§ TEXT BLOCK:
Skip to main content

CI/CD for Azure Data Factory: Create a YAML deployment pipeline

·2548 words·12 mins
CICD for Azure Data Factory - This article is part of a series.
Part 2: This Article

Azure Data Factory - Delivery components

Azure Data Factory - Delivery components

This is part of a series of blog posts where I’ll build out Continuous Integration and Delivery (CI/CD) pipelines using Azure DevOps, to test, document, and deploy Azure Data Factory.

Start with my first post on CICD with Azure Data Factory for an overview on the how and why.

I’m building the deployment stage (CD) in this post so we can get the Data Factory deployed from Development to a Testing environment. I’ll then build upon that pipeline in subsequent posts, to test and document the Data Factory before we deploy it.

Why YAML?
#

In Azure DevOps, YAML based build pipelines have been around for a while and with Continuous Delivery (CD) pipelines arriving in April this year (2020) all pieces of the puzzle have come together. With the UI-based pipeline and release process being referred to as “classic” mode, it’s obvious that YAML is the way forward for your CI/CD pipelines in Azure DevOps. That’s a good thing though, as your build and release pipelines are now part of your source controlled code. It does however, bring a significantly steeper learning curve.

Focussing on continuous delivery (CD) of our Data Factory in this post, I’ll walk through the steps to set up a deployment pipeline using YAML. This will roughly follow the steps outlined in Microsoft’s own docs on Continuous integration and delivery in Azure Data Factory which detail the “classic” method, through the GUI. It is well worth reading through this document before or while following this tutorial.

There are other methods of deploying Data Factory resources that address the shotgun approach of Microsoft’s ARM template deployment. One such method utilises an Azure DevOps extension developed by fellow MVP, Kamil Nowinski. I won’t cover them in this post to keep the steps straight forward, but you can find out more about different methods from the links below:

Once you get a grasp of what Azure DevOps is doing with the YAML config file, you could easily build out a pipeline to use these other, more targetted deployment methods.

§ PROBLEM REQUIREMENTS:
Pick up the blog post on building a YAML deployment pipeline for Azure Data Factory right after its final sentence and keep writing it.

§ DATA LISTING:

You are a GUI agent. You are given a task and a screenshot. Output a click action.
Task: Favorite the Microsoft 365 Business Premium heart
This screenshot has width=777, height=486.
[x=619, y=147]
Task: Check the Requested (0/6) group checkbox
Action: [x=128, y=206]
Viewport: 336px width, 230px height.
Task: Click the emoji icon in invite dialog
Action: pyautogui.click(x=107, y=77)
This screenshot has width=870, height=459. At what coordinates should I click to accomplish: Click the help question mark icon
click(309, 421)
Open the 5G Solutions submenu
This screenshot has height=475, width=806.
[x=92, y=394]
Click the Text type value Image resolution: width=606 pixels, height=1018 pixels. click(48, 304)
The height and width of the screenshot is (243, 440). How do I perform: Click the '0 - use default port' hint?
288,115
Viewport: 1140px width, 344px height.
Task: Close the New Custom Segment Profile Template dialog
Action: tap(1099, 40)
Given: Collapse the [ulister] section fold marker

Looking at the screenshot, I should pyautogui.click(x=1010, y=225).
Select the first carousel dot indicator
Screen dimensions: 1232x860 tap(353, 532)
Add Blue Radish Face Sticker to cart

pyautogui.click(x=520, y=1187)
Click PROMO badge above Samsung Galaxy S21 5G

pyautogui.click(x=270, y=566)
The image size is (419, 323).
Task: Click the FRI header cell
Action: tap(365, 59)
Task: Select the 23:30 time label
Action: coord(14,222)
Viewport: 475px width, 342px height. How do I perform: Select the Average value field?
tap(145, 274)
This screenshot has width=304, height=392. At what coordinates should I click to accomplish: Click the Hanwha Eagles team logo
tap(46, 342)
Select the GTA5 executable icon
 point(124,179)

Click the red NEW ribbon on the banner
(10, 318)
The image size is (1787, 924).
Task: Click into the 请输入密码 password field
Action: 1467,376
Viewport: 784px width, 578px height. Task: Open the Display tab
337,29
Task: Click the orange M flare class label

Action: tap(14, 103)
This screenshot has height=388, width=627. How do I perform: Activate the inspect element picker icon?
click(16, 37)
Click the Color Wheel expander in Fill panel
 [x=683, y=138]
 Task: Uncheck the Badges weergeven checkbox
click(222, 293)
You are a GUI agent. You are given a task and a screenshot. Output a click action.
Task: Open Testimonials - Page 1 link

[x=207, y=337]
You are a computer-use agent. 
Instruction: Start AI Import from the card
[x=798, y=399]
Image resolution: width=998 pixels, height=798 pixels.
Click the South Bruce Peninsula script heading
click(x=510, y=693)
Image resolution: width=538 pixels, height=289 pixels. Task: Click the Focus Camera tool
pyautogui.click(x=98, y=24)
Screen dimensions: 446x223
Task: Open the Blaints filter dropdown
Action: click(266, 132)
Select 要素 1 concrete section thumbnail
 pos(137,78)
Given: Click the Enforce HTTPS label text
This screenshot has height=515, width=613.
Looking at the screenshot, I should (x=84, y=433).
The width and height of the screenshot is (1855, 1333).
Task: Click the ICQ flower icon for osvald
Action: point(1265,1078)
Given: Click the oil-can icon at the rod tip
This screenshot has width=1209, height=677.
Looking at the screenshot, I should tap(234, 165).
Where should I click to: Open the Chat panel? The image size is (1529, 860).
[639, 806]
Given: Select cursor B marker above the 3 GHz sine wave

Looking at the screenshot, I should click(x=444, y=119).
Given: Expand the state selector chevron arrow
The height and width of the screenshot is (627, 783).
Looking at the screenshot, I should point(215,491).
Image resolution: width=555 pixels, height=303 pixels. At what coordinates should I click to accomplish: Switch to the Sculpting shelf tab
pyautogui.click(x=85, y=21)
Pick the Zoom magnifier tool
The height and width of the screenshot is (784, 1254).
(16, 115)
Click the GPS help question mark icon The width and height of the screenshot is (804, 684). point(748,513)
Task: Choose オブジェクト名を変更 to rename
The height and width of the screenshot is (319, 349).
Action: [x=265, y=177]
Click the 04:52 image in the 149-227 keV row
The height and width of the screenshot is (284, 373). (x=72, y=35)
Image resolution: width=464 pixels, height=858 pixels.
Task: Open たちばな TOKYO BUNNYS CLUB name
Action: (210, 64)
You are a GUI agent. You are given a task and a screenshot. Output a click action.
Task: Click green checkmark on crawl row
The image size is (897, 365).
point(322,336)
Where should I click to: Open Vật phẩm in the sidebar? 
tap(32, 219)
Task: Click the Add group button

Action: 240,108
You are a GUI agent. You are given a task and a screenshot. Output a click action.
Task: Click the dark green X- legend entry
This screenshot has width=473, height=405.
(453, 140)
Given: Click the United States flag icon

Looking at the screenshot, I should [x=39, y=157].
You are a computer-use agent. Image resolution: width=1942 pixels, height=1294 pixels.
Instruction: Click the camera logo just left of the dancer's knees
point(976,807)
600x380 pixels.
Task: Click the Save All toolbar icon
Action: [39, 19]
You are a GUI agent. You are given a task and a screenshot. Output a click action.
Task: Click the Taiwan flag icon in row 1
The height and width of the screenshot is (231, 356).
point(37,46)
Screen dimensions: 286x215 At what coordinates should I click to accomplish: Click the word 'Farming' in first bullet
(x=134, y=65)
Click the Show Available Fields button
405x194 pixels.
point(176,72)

§ REPLY TO THE EXERCISE:
The CD pipeline
#

Here’s an overview of what we will build in this post:

Example CD pipeline for Azure Data Factory

Example CD pipeline for Azure Data Factory

  1. When we hit Publish inside our Development Data Factory, the commit of the ARM template to our adf_publish branch will trigger our YAML pipeline. This will start an agent machine inside DevOps and pull down a copy of the Data Factory code in the adf_publish branch and a copy of the maintenance file from the config repo.
  2. The maintenance script will then be executed which will stop any potential triggers on the Testing Data Factory environment.
  3. The ARM template is then deployed to the Testing Data Factory
  4. Finally, the same maintenance script will run with different parameters to re-start triggers and clean up any resources not deployed from the Development ARM template.

This whole process can be easily replicated for a Production stage with an additional “Approval” step added in to delay deployment for testing and verification.

Prerequisites
#

In order to implement either a YAML or classic continuous delivery pipeline we will first need to make sure we have the tools and resources I outlined in the first post:

  • Azure Data Factory resource in git integrated mode (Development environment).
  • Data Factory Testing environment resource.
  • An Azure DevOps project.

One additional step needed is to create a Data Factory pipeline or two so we have something to deploy.

Prep
#

We’ll start with creating a new “configs” git repository and committing Microsoft’s “stop trigger” PowerShell code as our maintenance script. This is an optional step and the script file can sit inside the same repo as your Data Factory ARM templates but I’ve separated it out to another repo for better visibility and so I can add other config scripts later. It also allows me to demonstrate how to pull from multiple repos in the YAML file.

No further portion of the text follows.